The drawings at the top are sketches of the machine that I plan to build, and the circular patterns below them are simulations of how I think the end result may look. It is a 'random' process though, so we'll just have to wait and see.
The drawings at the top are sketches of the machine that I plan to build, and the circular patterns below them are simulations of how I think the end result may look. It is a 'random' process though, so we'll just have to wait and see.
This is indeed a fascinating experiment in the Nature of creativity and the "randomness" that may or may not be found in a computer simulation of the creative act. One aspect of this that I find particularly interesting is (again) the exclusion of emotion in all aspects of computer simulation. No “creative” endeavor undertaken by a computer can, by its very nature, be described as Art; because there is that fundamental absence of the URGE to create. I think all art stems from either the irresistible urge to make your mark or the conscious decision to produce a piece of work that stuns, informs, shocks, educates or attempts to present aspects of the world and Man’s experience within it, in a new and enlightened way. A computer simply cannot feel such an urge; it will always mechanically reproduce its programmer’s ideas. Even if it is a computer of unimaginable complexity, capable of generating billions of random actions and marks per-millisecond, the ultimate spark that begins this chain of randomness will always stem from an outside (organic) thought process instilled by the human creator. A computer can create an ocean of complexity, but the spark that ignites that “Big Bang” of complexity will always be lit by the hand of Man.

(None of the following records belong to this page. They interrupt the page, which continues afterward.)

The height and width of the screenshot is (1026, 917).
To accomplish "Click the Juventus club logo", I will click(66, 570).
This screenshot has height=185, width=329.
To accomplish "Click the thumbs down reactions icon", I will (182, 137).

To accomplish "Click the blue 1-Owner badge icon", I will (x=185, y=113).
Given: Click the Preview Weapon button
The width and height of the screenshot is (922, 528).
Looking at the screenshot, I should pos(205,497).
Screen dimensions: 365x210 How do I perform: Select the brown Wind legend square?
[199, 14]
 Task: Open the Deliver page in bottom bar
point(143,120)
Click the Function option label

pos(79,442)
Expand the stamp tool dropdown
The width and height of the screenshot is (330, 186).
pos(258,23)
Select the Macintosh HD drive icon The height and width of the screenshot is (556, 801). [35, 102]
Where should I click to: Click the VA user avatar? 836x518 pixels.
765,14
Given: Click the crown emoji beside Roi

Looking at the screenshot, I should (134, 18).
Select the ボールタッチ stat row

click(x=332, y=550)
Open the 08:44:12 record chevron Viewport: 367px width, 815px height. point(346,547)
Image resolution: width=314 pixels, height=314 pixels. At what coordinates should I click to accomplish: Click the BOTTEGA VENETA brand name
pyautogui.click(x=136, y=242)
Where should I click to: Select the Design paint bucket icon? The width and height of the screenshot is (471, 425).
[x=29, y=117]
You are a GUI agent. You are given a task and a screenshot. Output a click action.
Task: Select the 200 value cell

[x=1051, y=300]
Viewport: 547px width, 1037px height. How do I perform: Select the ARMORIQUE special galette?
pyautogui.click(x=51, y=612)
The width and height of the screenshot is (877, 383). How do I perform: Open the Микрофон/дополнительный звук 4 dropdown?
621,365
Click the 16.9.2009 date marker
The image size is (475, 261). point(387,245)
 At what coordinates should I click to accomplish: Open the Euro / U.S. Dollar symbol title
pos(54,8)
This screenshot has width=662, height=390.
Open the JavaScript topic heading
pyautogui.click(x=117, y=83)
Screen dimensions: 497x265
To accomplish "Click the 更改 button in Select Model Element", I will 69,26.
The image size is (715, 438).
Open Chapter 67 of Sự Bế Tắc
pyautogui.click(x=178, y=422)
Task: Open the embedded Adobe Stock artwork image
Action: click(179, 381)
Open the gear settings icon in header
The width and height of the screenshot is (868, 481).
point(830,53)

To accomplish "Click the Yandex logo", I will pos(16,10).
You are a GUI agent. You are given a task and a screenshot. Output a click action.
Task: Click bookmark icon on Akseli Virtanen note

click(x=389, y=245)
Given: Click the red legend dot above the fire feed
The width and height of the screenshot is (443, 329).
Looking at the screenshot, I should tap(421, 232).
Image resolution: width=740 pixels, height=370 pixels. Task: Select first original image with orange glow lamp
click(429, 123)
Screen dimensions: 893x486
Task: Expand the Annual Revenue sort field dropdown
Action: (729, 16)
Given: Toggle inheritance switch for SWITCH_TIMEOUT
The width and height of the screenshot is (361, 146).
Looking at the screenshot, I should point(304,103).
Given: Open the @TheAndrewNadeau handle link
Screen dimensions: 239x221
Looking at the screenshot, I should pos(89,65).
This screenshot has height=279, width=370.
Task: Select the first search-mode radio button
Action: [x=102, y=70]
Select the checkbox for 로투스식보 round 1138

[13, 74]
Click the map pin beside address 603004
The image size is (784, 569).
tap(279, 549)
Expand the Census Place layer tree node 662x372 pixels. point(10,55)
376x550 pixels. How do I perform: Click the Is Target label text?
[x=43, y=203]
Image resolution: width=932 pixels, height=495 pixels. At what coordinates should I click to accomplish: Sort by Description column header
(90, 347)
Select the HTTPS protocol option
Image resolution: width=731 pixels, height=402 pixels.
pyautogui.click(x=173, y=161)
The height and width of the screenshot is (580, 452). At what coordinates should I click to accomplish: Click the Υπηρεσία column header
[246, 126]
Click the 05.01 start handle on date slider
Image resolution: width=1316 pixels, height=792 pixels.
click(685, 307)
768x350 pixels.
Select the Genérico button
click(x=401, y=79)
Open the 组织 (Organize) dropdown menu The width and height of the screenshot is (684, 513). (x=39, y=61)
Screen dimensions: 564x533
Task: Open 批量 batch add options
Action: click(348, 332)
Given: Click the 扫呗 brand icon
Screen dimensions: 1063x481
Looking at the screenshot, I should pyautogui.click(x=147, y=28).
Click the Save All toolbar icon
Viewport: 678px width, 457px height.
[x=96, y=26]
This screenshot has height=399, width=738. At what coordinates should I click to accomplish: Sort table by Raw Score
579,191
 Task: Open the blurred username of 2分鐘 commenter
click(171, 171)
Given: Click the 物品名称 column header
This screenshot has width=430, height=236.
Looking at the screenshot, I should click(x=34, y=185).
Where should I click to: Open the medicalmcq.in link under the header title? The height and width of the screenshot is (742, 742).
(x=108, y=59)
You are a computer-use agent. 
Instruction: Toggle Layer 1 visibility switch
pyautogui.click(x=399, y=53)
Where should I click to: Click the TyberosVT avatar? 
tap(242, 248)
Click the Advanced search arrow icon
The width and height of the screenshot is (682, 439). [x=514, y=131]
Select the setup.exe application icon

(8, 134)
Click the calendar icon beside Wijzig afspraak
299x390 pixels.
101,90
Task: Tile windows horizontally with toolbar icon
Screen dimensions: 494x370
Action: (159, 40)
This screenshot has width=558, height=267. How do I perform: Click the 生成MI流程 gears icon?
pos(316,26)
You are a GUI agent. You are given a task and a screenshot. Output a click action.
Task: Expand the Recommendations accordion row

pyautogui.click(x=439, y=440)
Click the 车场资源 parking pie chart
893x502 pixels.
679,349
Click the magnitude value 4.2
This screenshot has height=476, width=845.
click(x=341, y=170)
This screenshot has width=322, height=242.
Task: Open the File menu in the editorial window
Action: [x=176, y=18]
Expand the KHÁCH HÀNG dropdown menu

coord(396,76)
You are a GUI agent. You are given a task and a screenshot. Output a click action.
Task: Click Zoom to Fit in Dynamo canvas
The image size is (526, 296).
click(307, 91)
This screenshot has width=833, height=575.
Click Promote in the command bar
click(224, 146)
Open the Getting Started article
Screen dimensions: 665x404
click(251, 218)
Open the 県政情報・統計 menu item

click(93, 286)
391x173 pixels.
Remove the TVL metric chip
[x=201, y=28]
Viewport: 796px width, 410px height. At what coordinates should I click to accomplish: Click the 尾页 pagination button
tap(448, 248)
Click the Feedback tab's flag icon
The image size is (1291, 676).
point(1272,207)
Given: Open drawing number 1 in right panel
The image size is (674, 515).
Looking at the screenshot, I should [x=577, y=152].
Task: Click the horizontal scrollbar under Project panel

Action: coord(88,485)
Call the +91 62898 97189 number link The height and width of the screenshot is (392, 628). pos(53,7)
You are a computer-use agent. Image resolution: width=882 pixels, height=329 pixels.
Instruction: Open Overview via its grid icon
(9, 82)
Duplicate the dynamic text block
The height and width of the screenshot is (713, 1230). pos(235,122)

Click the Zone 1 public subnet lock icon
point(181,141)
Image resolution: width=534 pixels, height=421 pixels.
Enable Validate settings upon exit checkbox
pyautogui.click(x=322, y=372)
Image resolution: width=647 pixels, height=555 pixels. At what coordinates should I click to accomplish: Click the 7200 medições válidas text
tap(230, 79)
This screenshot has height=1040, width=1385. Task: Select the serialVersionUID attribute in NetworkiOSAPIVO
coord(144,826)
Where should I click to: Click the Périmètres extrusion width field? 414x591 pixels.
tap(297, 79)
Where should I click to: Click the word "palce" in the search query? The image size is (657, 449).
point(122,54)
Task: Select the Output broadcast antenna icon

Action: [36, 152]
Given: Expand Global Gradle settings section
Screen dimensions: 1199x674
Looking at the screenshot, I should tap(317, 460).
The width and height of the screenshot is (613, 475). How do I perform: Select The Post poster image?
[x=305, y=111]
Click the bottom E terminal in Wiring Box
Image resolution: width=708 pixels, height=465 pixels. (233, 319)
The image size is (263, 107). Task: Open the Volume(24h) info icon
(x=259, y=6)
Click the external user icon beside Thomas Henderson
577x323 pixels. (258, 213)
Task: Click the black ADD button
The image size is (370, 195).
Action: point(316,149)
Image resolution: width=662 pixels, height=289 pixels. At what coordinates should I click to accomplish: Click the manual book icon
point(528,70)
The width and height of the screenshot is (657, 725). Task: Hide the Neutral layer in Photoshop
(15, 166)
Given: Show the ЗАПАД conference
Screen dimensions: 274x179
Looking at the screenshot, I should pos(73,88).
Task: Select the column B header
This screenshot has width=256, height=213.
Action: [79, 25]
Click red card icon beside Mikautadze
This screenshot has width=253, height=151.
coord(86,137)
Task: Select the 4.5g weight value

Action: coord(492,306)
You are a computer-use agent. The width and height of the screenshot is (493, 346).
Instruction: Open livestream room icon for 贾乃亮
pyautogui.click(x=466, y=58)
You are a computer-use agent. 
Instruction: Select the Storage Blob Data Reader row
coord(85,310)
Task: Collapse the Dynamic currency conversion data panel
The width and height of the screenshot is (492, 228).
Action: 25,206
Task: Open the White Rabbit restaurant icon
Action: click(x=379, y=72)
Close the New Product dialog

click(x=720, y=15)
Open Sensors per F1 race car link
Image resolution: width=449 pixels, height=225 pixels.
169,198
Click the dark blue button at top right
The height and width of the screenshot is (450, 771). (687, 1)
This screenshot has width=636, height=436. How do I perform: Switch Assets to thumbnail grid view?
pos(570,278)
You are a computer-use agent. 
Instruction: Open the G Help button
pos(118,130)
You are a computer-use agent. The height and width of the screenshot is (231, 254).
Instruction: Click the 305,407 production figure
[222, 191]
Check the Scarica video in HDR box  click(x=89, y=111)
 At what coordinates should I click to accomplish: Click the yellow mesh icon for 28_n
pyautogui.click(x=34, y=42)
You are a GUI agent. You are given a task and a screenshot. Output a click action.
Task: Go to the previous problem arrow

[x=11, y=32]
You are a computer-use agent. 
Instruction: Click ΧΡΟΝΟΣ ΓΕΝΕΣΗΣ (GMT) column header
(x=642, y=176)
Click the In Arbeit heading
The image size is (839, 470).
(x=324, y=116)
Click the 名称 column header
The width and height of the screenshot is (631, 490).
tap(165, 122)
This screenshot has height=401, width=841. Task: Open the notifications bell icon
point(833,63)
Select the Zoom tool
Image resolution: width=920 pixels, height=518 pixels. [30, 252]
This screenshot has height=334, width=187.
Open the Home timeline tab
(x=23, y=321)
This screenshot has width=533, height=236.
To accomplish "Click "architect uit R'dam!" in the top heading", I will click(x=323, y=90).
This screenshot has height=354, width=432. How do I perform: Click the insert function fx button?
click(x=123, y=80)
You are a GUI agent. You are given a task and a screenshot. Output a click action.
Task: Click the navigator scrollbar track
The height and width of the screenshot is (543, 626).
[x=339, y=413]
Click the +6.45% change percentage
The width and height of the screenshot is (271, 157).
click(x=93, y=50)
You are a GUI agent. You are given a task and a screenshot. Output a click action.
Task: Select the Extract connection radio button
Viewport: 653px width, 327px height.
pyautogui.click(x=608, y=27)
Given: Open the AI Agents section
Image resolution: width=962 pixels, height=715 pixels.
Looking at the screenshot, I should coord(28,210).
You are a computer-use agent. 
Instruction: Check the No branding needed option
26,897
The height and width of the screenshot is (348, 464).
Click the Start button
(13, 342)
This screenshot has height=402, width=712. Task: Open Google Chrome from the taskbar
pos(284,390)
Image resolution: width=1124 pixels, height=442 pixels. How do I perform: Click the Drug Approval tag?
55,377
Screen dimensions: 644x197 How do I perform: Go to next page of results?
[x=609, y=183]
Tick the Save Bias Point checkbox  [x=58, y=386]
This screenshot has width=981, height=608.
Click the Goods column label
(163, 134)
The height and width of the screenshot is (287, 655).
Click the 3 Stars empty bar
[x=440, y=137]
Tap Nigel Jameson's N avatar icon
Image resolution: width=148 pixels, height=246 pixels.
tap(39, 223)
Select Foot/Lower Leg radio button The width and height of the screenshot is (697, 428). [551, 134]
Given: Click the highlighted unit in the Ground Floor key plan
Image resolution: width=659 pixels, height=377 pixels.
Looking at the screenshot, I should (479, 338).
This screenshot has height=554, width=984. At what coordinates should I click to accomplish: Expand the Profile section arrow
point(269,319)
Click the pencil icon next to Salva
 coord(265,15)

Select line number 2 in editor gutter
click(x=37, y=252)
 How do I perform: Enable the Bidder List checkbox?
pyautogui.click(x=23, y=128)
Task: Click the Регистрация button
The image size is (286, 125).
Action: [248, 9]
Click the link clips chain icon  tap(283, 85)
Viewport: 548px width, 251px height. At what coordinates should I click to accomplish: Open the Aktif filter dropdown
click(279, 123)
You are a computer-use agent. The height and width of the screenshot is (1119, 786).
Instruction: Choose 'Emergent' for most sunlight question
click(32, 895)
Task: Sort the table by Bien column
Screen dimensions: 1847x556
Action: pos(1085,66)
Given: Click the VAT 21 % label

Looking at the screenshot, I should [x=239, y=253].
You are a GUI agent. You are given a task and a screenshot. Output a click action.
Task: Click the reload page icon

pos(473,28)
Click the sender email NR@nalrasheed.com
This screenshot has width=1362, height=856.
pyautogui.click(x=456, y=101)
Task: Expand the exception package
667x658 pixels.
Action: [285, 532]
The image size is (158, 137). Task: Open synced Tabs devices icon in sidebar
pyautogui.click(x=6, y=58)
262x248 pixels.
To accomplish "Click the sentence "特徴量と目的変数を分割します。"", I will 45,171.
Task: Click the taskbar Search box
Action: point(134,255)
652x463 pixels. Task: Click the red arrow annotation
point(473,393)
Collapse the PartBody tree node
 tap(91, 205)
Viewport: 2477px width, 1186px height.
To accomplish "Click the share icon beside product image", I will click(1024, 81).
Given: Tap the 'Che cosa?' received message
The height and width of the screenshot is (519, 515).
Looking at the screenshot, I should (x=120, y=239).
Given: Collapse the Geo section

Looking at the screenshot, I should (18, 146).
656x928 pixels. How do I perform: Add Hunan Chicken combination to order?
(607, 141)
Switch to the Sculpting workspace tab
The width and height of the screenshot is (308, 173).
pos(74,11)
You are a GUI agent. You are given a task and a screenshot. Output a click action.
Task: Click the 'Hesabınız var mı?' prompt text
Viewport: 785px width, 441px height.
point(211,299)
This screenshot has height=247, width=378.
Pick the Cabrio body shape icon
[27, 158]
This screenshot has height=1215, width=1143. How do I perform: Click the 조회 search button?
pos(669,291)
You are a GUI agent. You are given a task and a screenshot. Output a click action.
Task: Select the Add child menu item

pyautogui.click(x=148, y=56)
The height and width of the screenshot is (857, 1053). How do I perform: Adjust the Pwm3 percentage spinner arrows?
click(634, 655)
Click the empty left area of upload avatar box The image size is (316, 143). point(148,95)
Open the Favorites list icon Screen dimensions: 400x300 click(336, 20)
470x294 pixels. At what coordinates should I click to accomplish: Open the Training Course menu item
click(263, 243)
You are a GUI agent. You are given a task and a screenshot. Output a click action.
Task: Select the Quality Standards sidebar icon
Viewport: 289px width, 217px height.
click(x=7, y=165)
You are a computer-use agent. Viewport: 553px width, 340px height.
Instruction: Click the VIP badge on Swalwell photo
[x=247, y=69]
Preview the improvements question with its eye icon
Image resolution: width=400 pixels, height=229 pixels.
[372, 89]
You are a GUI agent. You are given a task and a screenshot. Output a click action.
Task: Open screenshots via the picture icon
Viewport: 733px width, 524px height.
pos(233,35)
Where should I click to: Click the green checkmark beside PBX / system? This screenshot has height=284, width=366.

ReplyDeleteJackson Pollock underwent months of tortured thought and experimentation before alighting on his “drip” paintings and effectively forming Abstract Expressionism. Van Gogh, as you know, was so consumed with his art and his attempts to represent the world around him in paint that he ultimately took his own life. I cannot foresee an age in which a computer will experience an emotional breakdown brought on by its inability to create a perfect sunflower; or one where an extremely complex mechanism destroys itself because it cannot adequately represent its thoughts in images. Can you imagine a robot that, consumed with jealousy, assassinates another robot and steals its work to claim it as its own? Jean Arp told the story of how, in 1915, when he was notified to report to the German consulate, he avoided being drafted into the army. He took the paperwork he had been given and, in the first blank, he wrote the date. He then wrote the date in every other space as well, and then he drew a line beneath them and carefully added them up. He then took off all his clothes and went to hand in his paperwork. He was told to go home. I cannot ever comprehend a computer thinking up such an act as this. This was randomness with a purpose, a complex act of subversion that at once attempted to show unbridled madness, but at the same time also displayed devious logic inasmuch as it successfully enabled Arp to avoid the military Draft.
Of such thoughts and feelings is true art created; this, I think, is where the urge lies. And it is exclusive to Man’s consciousness.